Frequently Asked Questions
What is the primary differentiator and defensible competitive advantage for diagnostic AI companies in the cardiovascular space?
The primary differentiator is not merely innovation in software, but the defensibility built through rigorous, large-scale clinical evidence. The creation of massive, peer-reviewed clinical validation datasets presents an insurmountable moat for aspiring entrants, making code replication relatively easy but validation expensive and difficult.
Why is extensive clinical validation so crucial for medical AI, particularly for SaMD, beyond just regulatory approval?
Extensive clinical validation is crucial because it establishes a data moat, providing a competitive advantage derived from proprietary datasets that improve AI model performance and are difficult to replicate. This validation, often collected over years from diverse patient populations, forms the bedrock of an AI’s trustworthiness, clinical utility, and ability to influence clinical practice or secure widespread health plan penetration.

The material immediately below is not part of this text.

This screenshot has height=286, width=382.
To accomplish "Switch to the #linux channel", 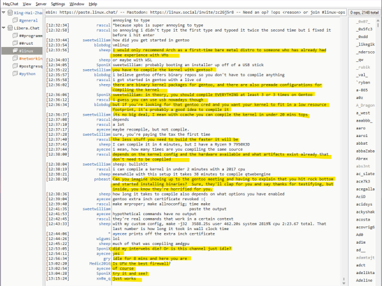I will tap(26, 51).
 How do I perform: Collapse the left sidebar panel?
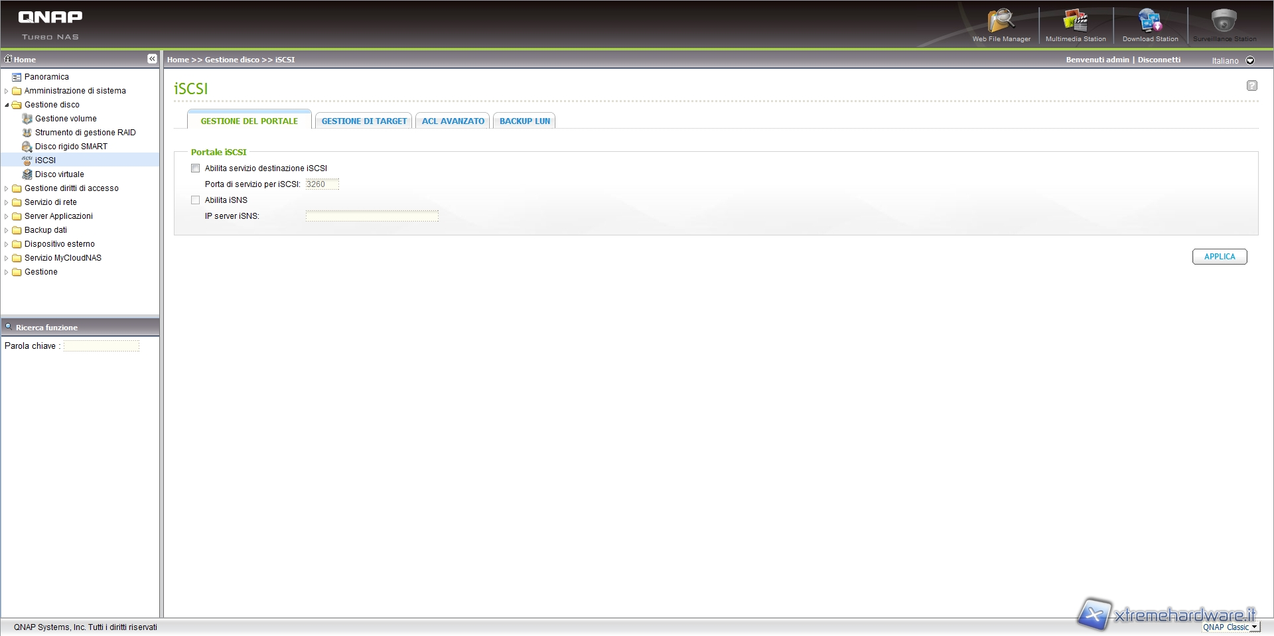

Can you provide examples of companies that demonstrate the necessary scale of clinical validation for success in cardiovascular AI?
HeartFlow and Cleerly are two dominant players that exemplify this. HeartFlow has validated its solutions through over 200 studies assessing over 365,000 patients, with over 625 peer-reviewed publications. Cleerly’s approach is grounded in science based on millions of images from over 40,000 patients, with large-scale multi-center trials like the CONFIRM2 study targeting 30,000 patients.
What kind of data volume and study design are indicative of robust clinical validation for cardiovascular diagnostic AI?
Robust clinical validation is indicated by large-scale, multi-center studies involving patient cohorts numbering in the hundreds to thousands, and often tens of thousands. These studies demonstrate real-world efficacy and impact on patient outcomes, comparing AI results against gold standards and involving diverse patient populations to ensure generalizability and reduce bias.